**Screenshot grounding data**
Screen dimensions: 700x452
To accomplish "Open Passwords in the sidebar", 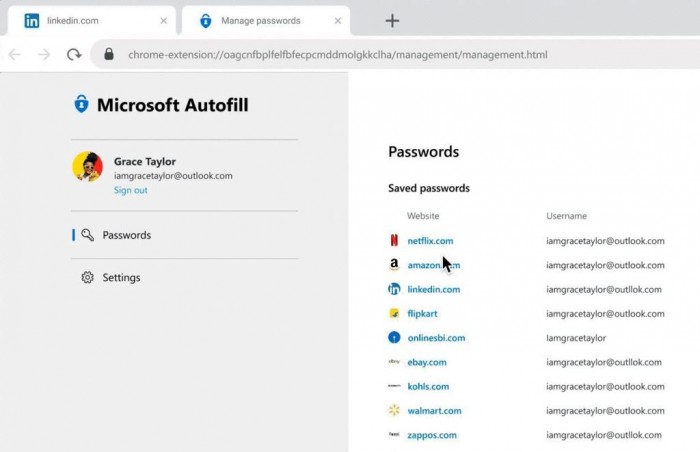I will point(126,236).
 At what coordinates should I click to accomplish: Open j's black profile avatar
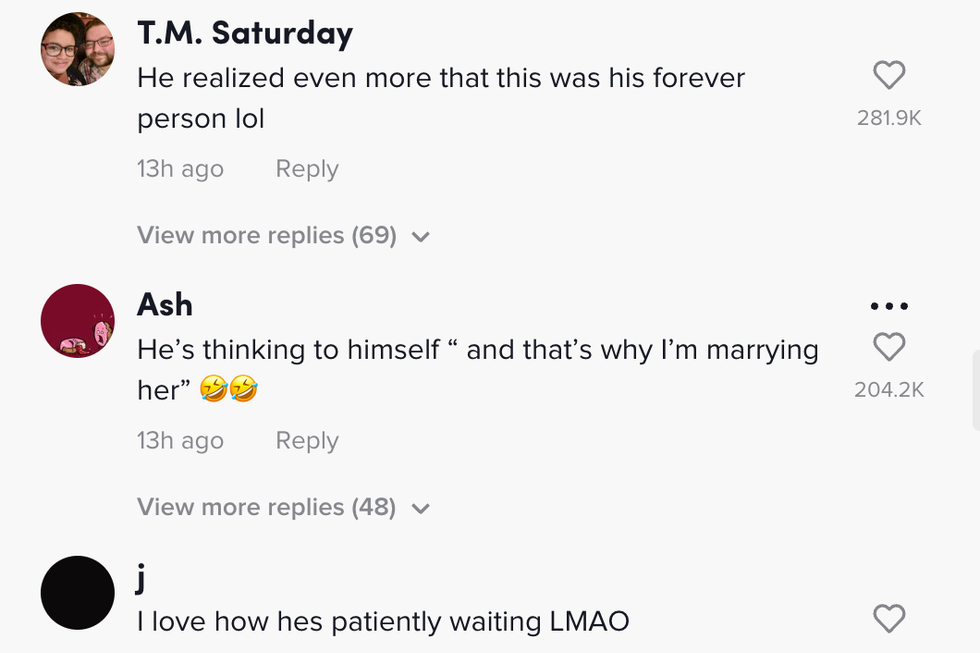[x=78, y=593]
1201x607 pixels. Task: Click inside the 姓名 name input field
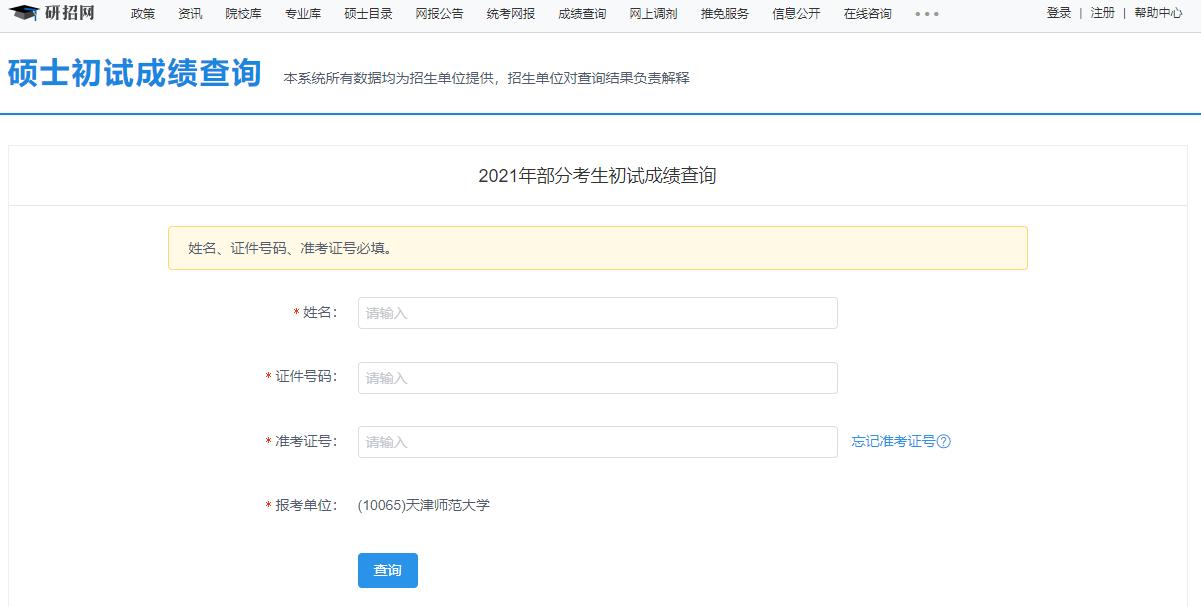click(x=597, y=312)
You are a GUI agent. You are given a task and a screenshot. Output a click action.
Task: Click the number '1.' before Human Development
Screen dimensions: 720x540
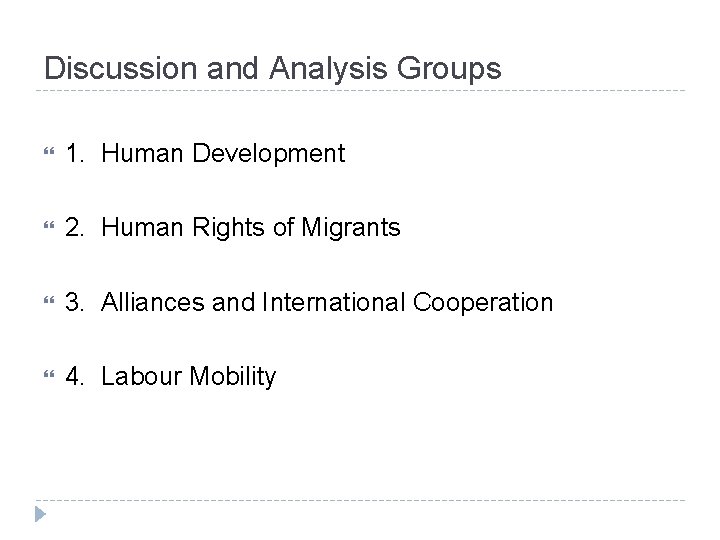tap(76, 154)
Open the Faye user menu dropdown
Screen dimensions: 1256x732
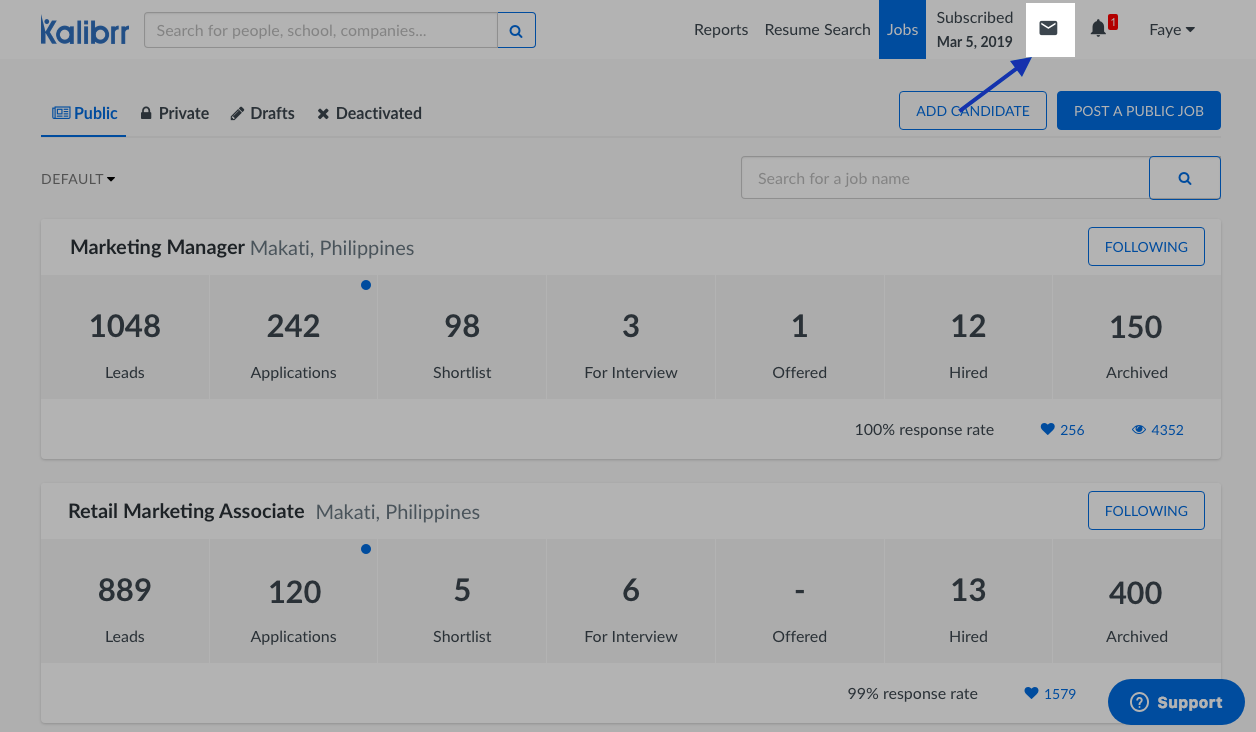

**Task prompt**
Word for word, retype the lines in the entries above that run from the one with "1201x607 pixels. Task: Click" through the one with "Open the Faye user menu dropdown". Both ends count; pictures do not.

**Response to the task**
1201x607 pixels. Task: Click inside the 姓名 name input field
click(x=597, y=312)
You are a GUI agent. You are given a task and a screenshot. Output a click action.
Task: Click the number '1.' before Human Development
Screen dimensions: 720x540
tap(76, 154)
Open the Faye user menu dropdown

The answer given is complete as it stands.